По словам советника посольства Андора Хенке, утром 24 августа, на небольшом приеме, последовавшем за подписанием договора, Молотов «поднял бокал за господина Сталина, заметив при этом, что именно Сталин своею речью в марте с.г., правильно понятой в Германии, подготовил поворот в политических отношениях»[396]
. Но как продемонстрировал Э.Х. Kapp[397], в этот момент мнимого внешнеполитического триумфа «желание польстить Сталину, назвав его отцом только что успешно заключенного договора, было настолько очевидным, что сказанное не стоит воспринимать слишком серьезно».Неизвестно, обратил ли кто-нибудь еще внимание министра иностранных дел Германии на возможное значение речи Сталина. По мнению некоторых, не названных представителей МИД, опрошенных Де Виттом Пулом в 1946 г., Москва «неофициально» уведомила Берлин о том, что выступление Сталина было адресовано германскому правительству[398]
. Однако речь, вероятно, шла, если оставить в стороне сомнительные разведывательные источники[399], о слухах, рожденных из отрывочных сведений относительно усилий германского посольства в Москве, направленных на подготовку политического сближения.По-видимому, и «секретный доклад», составленный сотрудником партийного аппарата и бюро Риббентропа Рудольфом Ликусом[400]
1 апреля 1939 г.[401], то есть во время пребывания Шуленбурга в Берлине, был результатом неправильно понятого (подслушанного) сообщения или же целенаправленной дезинформации.
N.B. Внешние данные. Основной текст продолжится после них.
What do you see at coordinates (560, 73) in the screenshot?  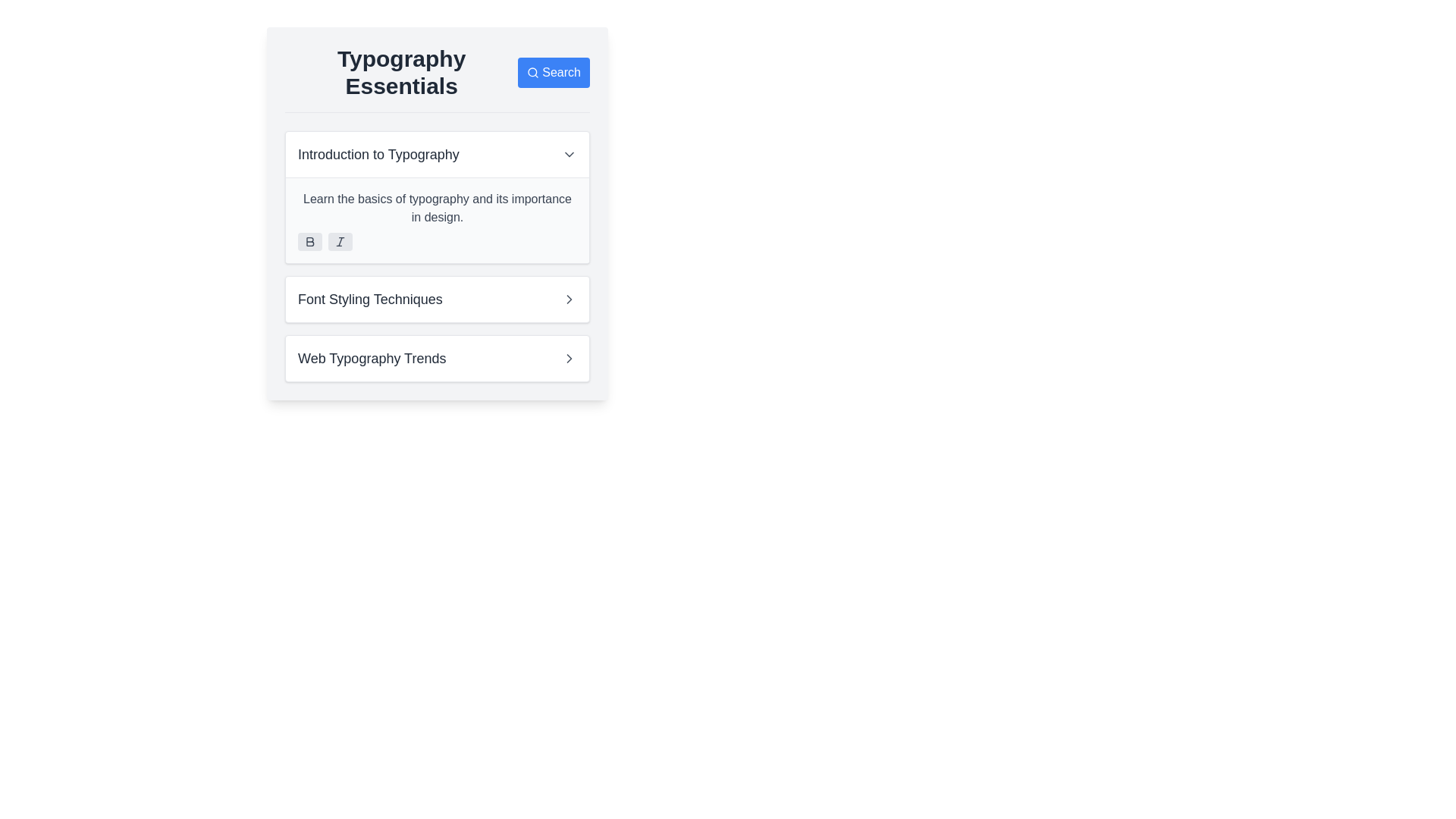 I see `the text label 'Search' within the button located in the top-right corner of the 'Typography Essentials' panel` at bounding box center [560, 73].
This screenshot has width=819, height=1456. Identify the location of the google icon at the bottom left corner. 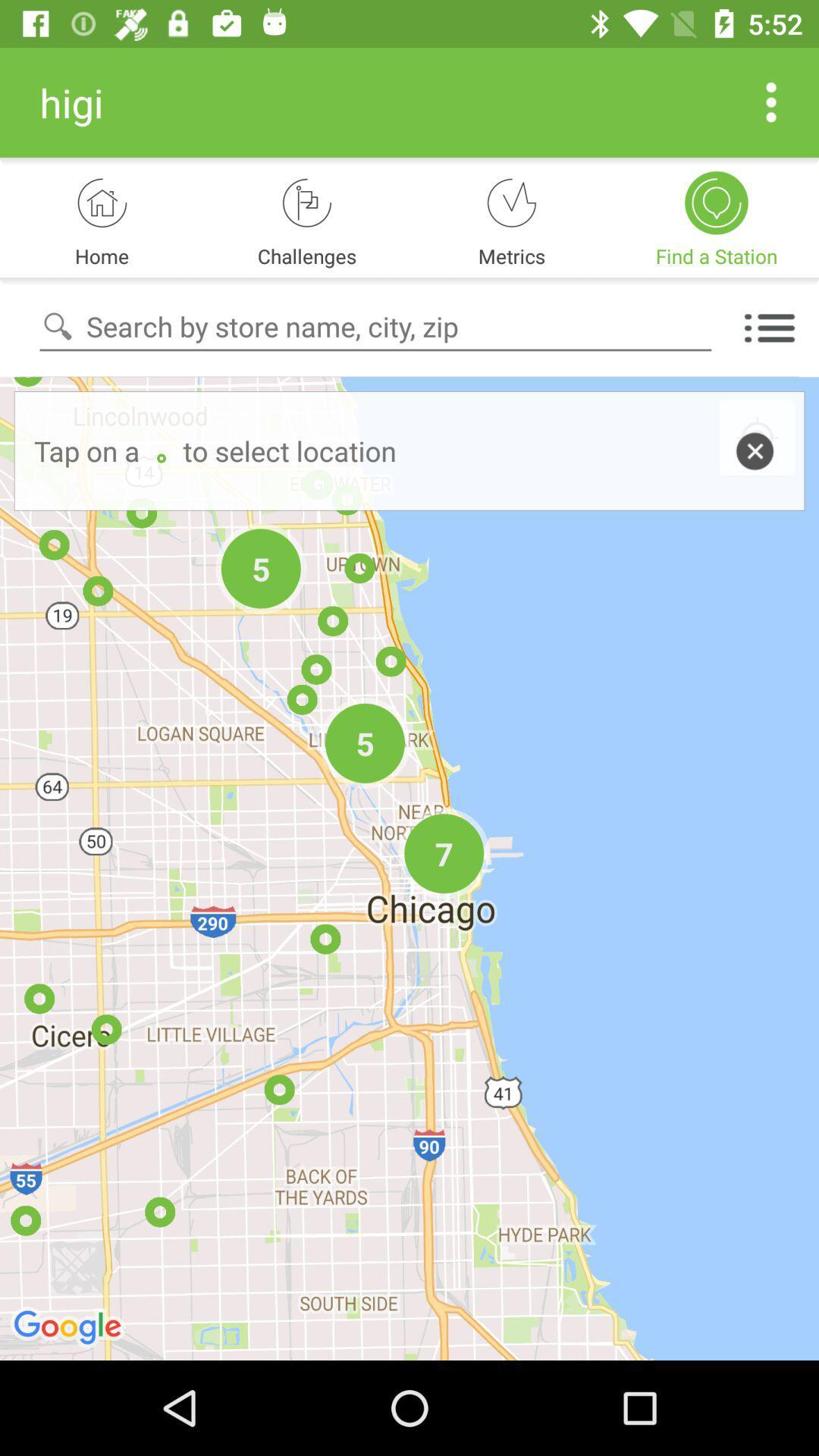
(70, 1328).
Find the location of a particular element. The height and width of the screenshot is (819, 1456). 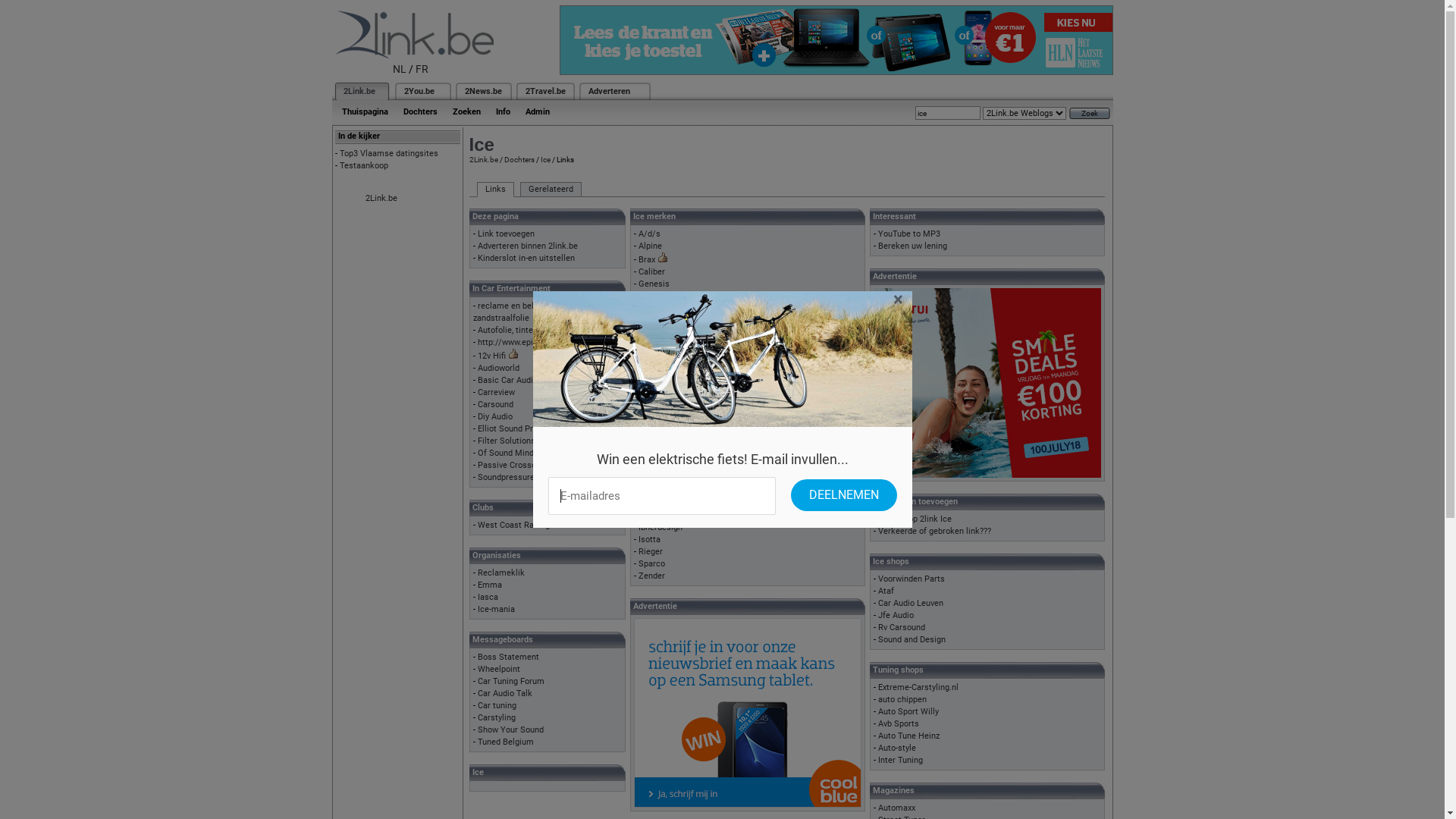

'Isotta' is located at coordinates (649, 538).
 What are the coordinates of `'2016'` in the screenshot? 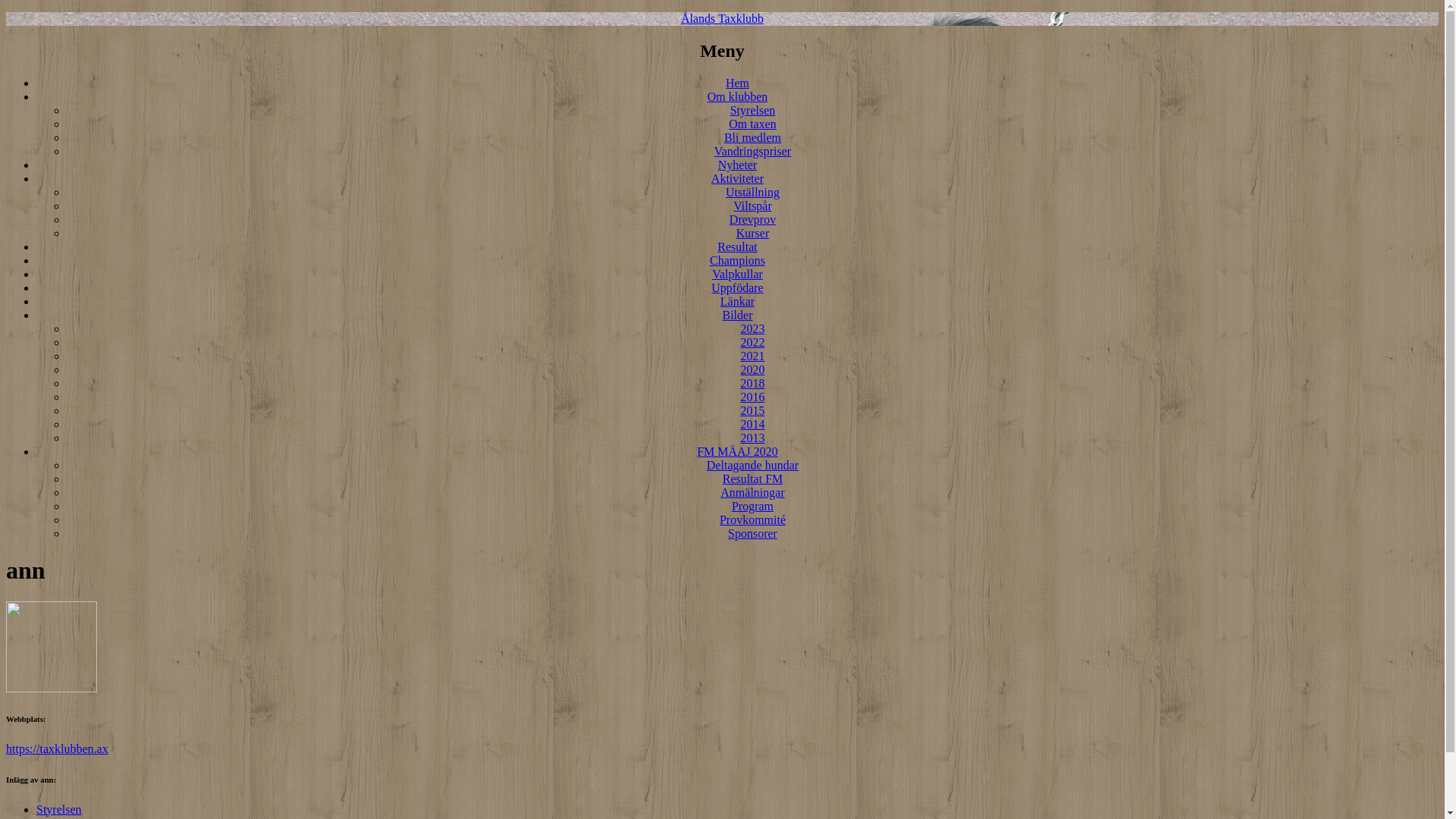 It's located at (752, 396).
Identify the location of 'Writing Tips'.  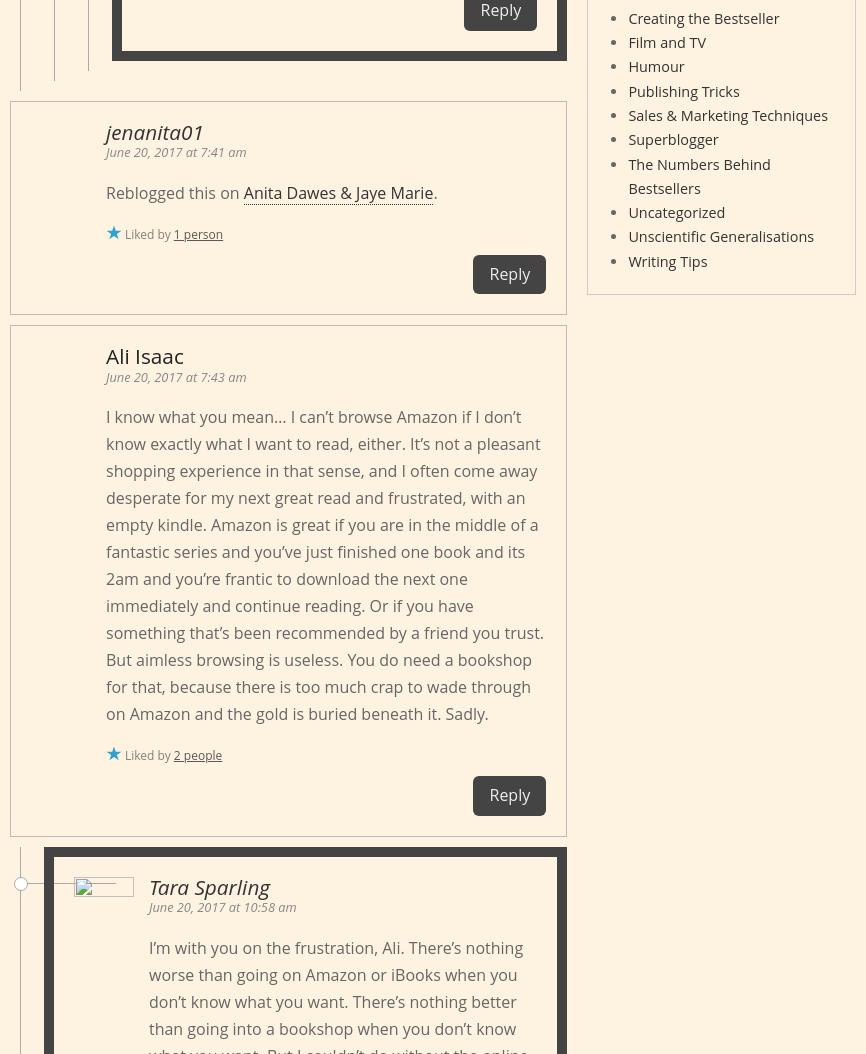
(666, 260).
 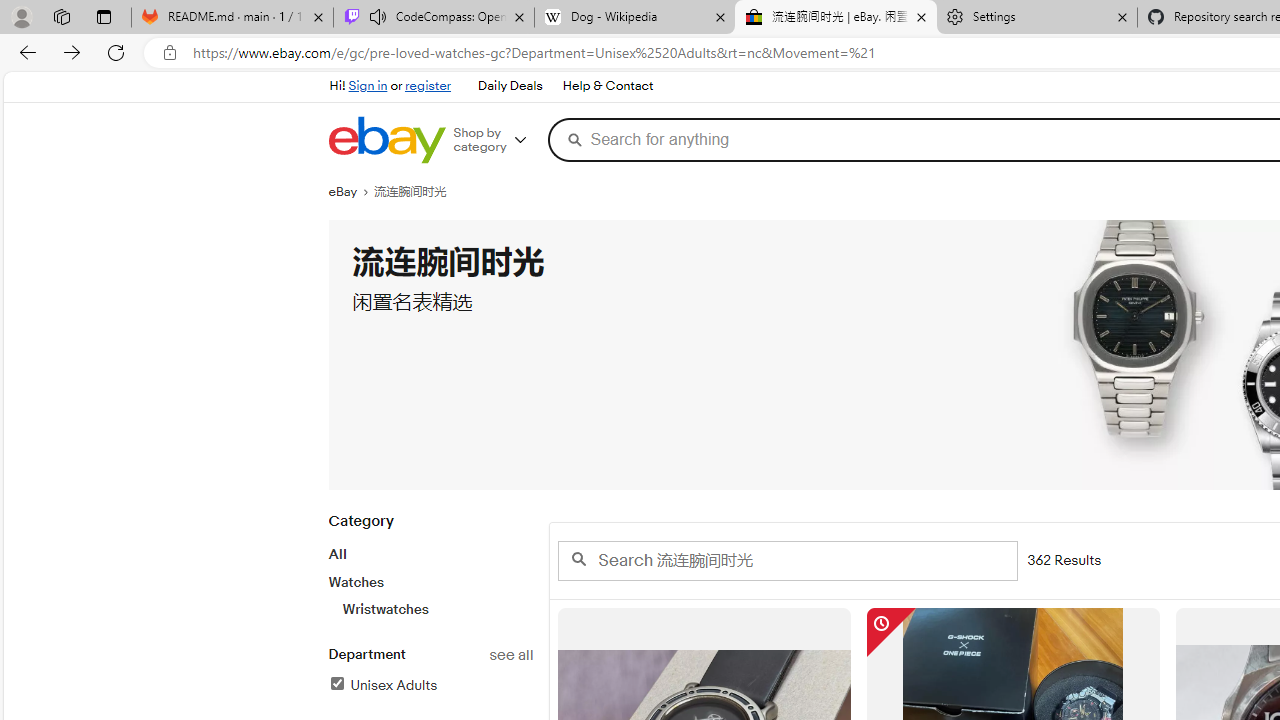 I want to click on 'AllWatchesWristwatches', so click(x=429, y=581).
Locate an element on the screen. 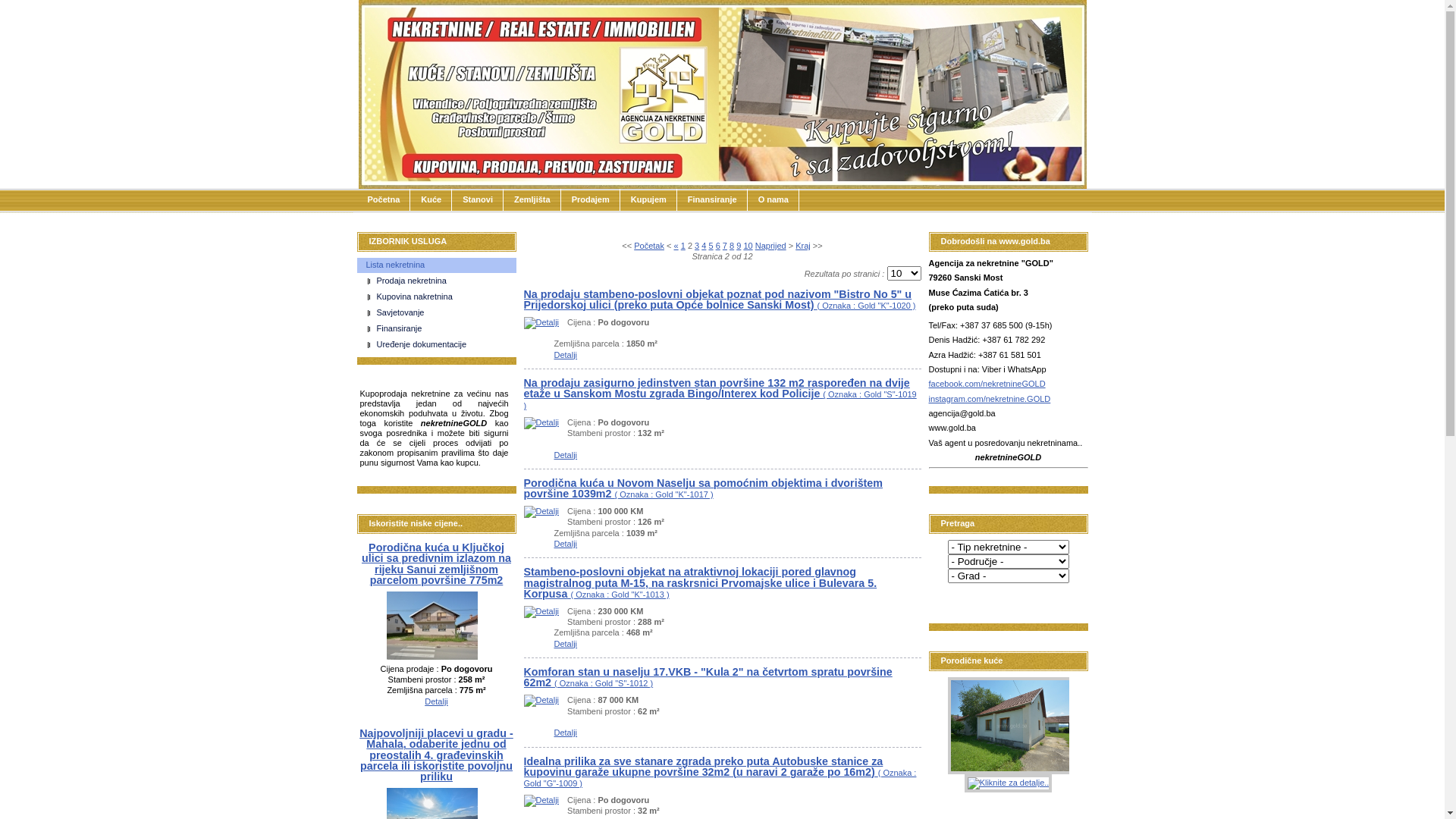 This screenshot has width=1456, height=819. 'instagram.com/nekretnine.GOLD' is located at coordinates (989, 397).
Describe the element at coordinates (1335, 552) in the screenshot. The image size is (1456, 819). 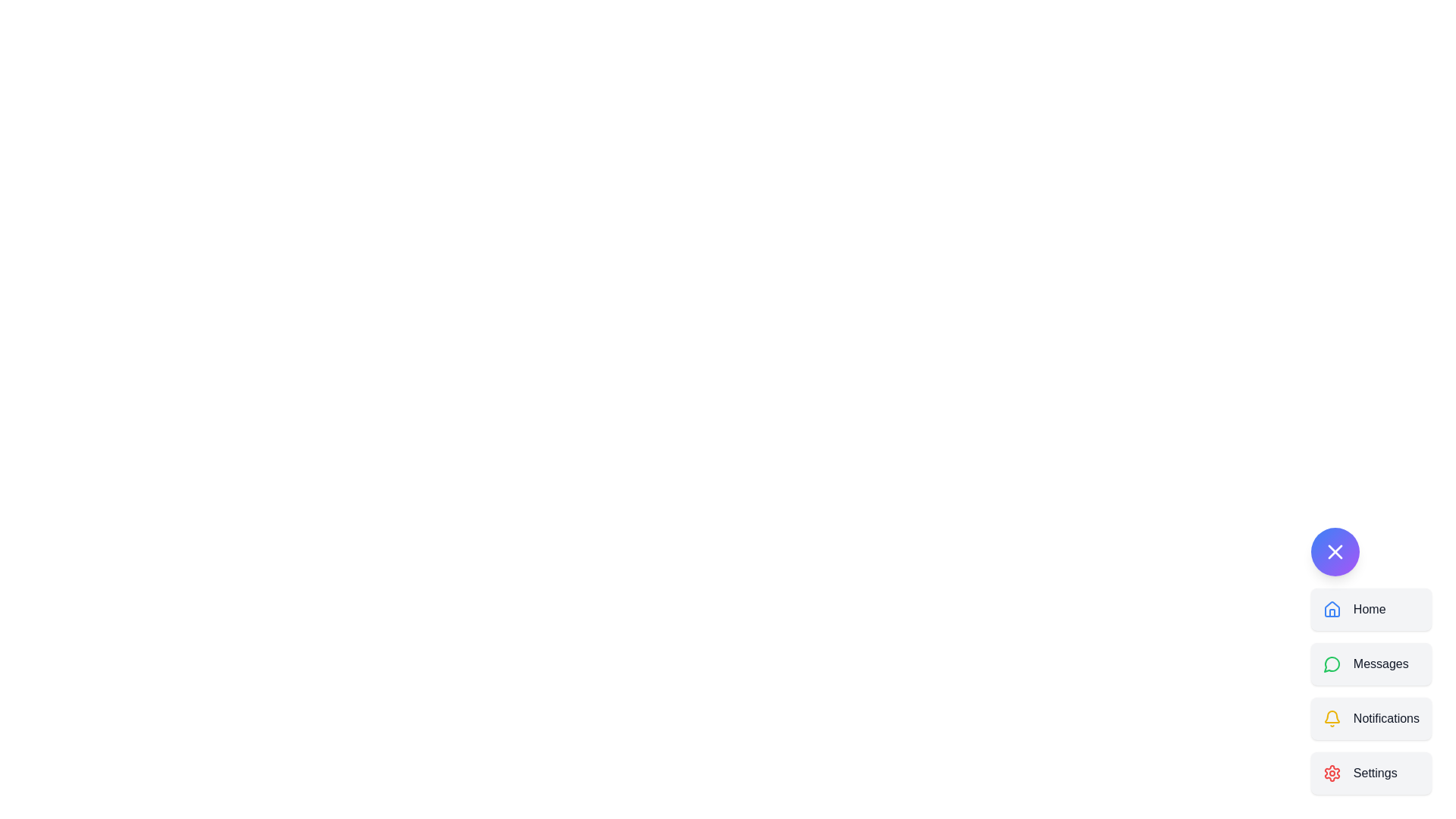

Согласно Ликусу, нарком обороны маршал Клемент Ефремович Ворошилов «недавно... в беседе с супругой германского посла отрицательно (высказывался) о политике западных держав (и заметил)... что отношения между Германией и Советской Россией могли бы быть поставлены на иную основу». Но ведь Шуленбург не был женат, подобное заявление наркома обороны было просто немыслимо.Правда, характер слухов и более поздние утверждения Риббентропа указывают на то, что рекомендации германского посольства и особенно усилия посла в Берлине все-таки в конце концов не прошли бесследно. Под воздействием пассажей речи Сталина, относящихся к Германии, в Берлине постепенно укрепилось мнение, что Сталин «не терял из виду пути к германо-советскому взаимопониманию»[402]
.Взгляд Москвы на оккупацию Чехословакии
По свидетельству московских очевидцев, оккупация Чехословакии (15 марта 1939 г.) и создание Протектората Чехии и Моравии (16 марта) «шокировали, но, вероятно, не застали совсем врасплох»[403]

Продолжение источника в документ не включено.